This time it was the turn of Vistara, an airline in which I hold a frequent flier status and chose to take a flight the other day to Chennai. The flight left Kolkata at the scheduled 20.50 hrs, a mere 10-15 minutes’ delay usually condoned by the fliers.
The flight landed at 23.05 hrs, a couple of minutes before the scheduled arrival, as I joined the impatient crowd to switch on the cell phones, a few doing so as usual even before the customary announcement of the cabin crew. The overhead bins were opened as passengers hurriedly looked for their luggage, as if it may get lost if not taken immediately.
No one knew that the ordeal had just begun, as the waiting went on and on, with an incomprehensible announcement of something to do with runway and mumble of an apology. The substance being, ‘just wait,’ which we all did. No! The cattle class could not murmur, complain, nor whisper for joining the dreaded ‘no-fly list,’ at the slightest expression of exasperation of fliers. All held, with a painful and forced smile and waited…and waited, standing on the aisle all the while.
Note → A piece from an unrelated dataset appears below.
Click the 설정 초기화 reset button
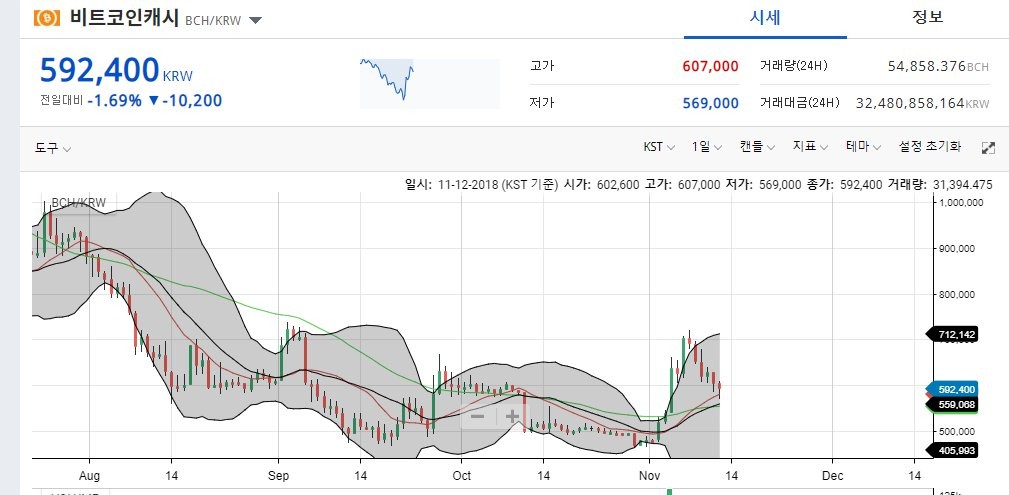 pyautogui.click(x=930, y=147)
The gate opened, and we disembarked the stairs and were in the farthest corner of the international airport. Had the plane landed in Trichy of Coimbatore because of runway congestion in Chennai? I was for a moment scared, as my nephew had come over even at this uncivilised hour to pick me up. It was now the turn of the bus, packed with passengers like sardines to go on and on for nearly 15 minutes. Were we being hijacked? I looked around, to see that none were as imaginative with alacrity as me. Many were dozing off standing! We successfully arrived at the domestic terminal.
With a feeling of vanquisher, I picked a trolley and moved to the nearest point, where the luggage appears on the carousel like a protesting child from her mother’s womb. I even disregarded the usual recalcitrant fourth wheel that refused to heed to my directions, moving mockingly in just the opposite path. The trolley forgot that I was from Kolkata, and was used to only this type of wobbled movement. It was a nail-biting wait, much like I waited and walked listlessly in front of the maternity ward when my daughter was born.
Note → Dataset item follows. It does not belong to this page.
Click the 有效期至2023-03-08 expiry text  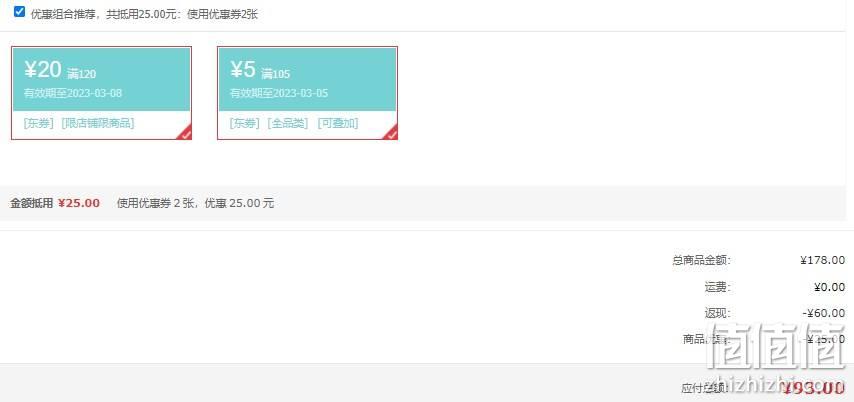73,93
It was a long wait again for nearly thirty minutes or longer when the belt came to life as I sharpened my sleepy eyes to identify a small suitcase, a model which seemed to be the choice of every other passenger too! Because of the delay in the arrival of luggage from our flight, the big brother Air India sneaked in, and we had a sudden crowd-swell from an adjoining belt towards our designated one nearly dislodging me. I would have none of the nonsense and held to my ringside place as the crowd slowly waned with their possessions. The spitting of luggage from the mysterious dark depths reduced in its frequency. I cried with joy and sadness “Why say god, that my luggage had to be the last every time?” My suitcase finally made an appearance, lost out in the long marathon, but defiant and dignified to finish the race!
In between, there were calls from my worried wife, to seek the reason of my delay, wondering if the police have confiscated the ‘mishti-doi’ that she had packed surreptitiously inside my suitcase, increasing my already high pulse rate. ‘What if it had leaked and spoiled my papers for the presentation the next morning?’ I shuddered, suddenly more faithful to god.
I made victoriously out of the airport, unknowingly making a ‘Karthi Chidambaram-like-fist-salute’ to my happy nephew. I guess the airlines and the airport will treat the late-night passengers with more compassion in future.